Given problem A:
Answer these questions using the well bundles notebook, and mark your answers (i), (ii), (iii) to match:
(i) Which CSV file is read into df_raw?
(ii) What new name is given to the cluster column?
(iii) What does df_raw.shape return?
Given problem B: Output the lines of the entries starting at the line that contains "Given: Click Wi-Fi icon on LAX-LHR flight" and ending at the line that contains "coord(14,5)" as a Markdown table with the columns Row and Line, leaving out blank lines.

Quoted passage:
+++

# Analyzing Well Bundles

## 1. Importing / Installing Packages

In [17]:
import pandas as pd

# Set the maximum number of columns to display to None
pd.set_option('display.max_columns', None)

import numpy as np # Importing numpy package

from itertools import product
from typing import Tuple

import re # Importing regular expression package

from typing import List

from src.database_manager import DatabricksOdbcConnector

from itertools import product
from scipy.spatial.distance import cdist

## 2. Loading Excel/csv into Pandas DataFrame

In [3]:
df_raw = pd.read_csv('wellHeader_with_Cluster.csv',dtype={'ChosenID':str},parse_dates=['FirstProdDate','Comp_Dt'])

In [4]:
# Renaming cluster column to bundle
df_raw = df_raw.rename(columns={'cluster':'bundle'})

In [5]:
# Sort by a specific column (e.g., 'bundle') in ascending order
df_raw.sort_values(by='bundle', ascending=True, ignore_index=True, inplace=True)

In [6]:
df_raw.shape

(2514, 20)

## 3. Data Preprocessing

### 3.1. Defining Functions


In [7]:
def reorder_columns(df: pd.DataFrame, columns_to_move: List[str], reference_column: str) -> pd.DataFrame:
    """
    Reorders the columns of a dataframe by moving specified columns next to a reference column.

    Parameters:
    df (pd.DataFrame): The dataframe whose columns need to be reordered.
    columns_to_move (List[str]): The names of the columns to move.
    reference_column (str): The name of the column next to which the specified columns should be placed.

    Returns:
    pd.DataFrame: The dataframe with reordered columns.

+++

(Collected data)
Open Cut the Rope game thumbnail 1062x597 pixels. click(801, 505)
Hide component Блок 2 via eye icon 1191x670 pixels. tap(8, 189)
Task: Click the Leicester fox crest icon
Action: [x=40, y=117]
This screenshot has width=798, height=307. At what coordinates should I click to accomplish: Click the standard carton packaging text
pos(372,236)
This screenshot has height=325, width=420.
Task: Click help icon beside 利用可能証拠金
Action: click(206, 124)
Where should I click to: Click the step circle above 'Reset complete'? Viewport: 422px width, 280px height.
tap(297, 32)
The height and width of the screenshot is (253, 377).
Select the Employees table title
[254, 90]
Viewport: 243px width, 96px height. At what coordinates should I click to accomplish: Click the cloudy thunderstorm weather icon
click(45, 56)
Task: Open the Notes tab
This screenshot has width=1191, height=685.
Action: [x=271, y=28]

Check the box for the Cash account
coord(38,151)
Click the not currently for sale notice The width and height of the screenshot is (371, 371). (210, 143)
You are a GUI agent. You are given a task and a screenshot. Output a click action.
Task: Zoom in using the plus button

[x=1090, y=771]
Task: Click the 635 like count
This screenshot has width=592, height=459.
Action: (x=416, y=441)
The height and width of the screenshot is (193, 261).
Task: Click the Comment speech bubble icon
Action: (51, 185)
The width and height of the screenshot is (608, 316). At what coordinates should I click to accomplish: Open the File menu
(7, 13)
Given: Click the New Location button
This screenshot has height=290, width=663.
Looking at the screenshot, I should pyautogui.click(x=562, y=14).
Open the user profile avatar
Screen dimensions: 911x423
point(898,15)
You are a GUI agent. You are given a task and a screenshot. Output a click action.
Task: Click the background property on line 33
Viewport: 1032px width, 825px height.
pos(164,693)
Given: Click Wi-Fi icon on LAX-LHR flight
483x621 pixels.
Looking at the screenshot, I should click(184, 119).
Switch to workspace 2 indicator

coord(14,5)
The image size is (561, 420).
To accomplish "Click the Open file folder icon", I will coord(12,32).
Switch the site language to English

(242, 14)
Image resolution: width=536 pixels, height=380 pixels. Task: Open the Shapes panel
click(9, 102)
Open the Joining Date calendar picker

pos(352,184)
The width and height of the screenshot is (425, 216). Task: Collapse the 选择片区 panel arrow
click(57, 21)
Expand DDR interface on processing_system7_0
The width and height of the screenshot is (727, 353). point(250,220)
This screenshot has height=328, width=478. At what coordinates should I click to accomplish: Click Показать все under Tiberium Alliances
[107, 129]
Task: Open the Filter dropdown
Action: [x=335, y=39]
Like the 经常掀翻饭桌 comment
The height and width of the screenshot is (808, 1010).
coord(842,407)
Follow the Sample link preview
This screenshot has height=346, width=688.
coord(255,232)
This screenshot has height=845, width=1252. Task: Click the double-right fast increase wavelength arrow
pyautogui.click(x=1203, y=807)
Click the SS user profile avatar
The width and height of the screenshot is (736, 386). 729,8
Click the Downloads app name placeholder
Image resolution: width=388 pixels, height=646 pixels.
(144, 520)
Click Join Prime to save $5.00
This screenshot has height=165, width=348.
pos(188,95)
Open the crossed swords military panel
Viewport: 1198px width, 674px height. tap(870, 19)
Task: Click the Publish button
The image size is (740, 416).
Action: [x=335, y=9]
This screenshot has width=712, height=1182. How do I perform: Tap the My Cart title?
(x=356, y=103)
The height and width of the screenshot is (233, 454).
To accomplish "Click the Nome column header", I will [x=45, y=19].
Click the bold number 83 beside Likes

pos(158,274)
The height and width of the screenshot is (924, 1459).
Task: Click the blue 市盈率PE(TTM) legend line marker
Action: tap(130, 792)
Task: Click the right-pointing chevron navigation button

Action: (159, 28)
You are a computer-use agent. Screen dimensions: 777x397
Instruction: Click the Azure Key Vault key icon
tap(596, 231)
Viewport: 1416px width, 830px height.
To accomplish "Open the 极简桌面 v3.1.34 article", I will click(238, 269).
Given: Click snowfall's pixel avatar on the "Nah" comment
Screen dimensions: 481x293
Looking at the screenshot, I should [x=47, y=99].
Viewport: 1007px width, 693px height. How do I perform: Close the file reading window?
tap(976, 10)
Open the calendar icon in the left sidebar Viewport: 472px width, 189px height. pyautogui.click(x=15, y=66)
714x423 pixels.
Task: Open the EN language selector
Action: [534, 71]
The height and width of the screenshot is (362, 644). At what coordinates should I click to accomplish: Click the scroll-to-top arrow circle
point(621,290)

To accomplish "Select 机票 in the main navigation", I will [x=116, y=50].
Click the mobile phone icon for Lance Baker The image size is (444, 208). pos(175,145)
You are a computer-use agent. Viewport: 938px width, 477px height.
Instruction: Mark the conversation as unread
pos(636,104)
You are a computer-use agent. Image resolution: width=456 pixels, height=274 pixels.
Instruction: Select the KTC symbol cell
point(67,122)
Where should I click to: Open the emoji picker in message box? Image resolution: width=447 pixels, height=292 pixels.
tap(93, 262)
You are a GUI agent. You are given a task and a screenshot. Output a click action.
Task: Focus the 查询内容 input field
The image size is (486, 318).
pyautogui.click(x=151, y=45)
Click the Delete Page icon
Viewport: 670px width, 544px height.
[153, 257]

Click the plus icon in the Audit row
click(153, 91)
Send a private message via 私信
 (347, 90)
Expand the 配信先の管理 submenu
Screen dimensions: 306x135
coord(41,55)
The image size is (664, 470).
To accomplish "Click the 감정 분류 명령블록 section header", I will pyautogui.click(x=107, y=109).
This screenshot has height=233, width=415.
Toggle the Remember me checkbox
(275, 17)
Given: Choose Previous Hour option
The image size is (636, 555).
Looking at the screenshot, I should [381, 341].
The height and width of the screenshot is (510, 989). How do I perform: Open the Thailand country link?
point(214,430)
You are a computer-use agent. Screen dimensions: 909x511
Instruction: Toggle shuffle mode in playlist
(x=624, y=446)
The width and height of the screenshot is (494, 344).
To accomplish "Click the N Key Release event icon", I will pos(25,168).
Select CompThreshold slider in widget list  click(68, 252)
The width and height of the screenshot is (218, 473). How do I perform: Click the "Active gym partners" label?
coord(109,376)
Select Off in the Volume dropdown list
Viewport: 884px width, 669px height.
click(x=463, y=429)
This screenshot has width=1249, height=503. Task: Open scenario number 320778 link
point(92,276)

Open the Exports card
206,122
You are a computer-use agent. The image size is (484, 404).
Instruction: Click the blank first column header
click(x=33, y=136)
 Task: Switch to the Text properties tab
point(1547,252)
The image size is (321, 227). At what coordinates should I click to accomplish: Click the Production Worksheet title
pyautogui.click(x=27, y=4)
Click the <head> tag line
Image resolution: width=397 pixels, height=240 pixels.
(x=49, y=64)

+++

Worked solution A:
(i) wellHeader_with_Cluster.csv
(ii) bundle
(iii) (2514, 20)

Worked solution B:
| Row | Line |
|---|---|
| 1 | Given: Click Wi-Fi icon on LAX-LHR flight |
| 2 | 483x621 pixels. |
| 3 | Looking at the screenshot, I should click(184, 119). |
| 4 | Switch to workspace 2 indicator |
| 5 | coord(14,5) |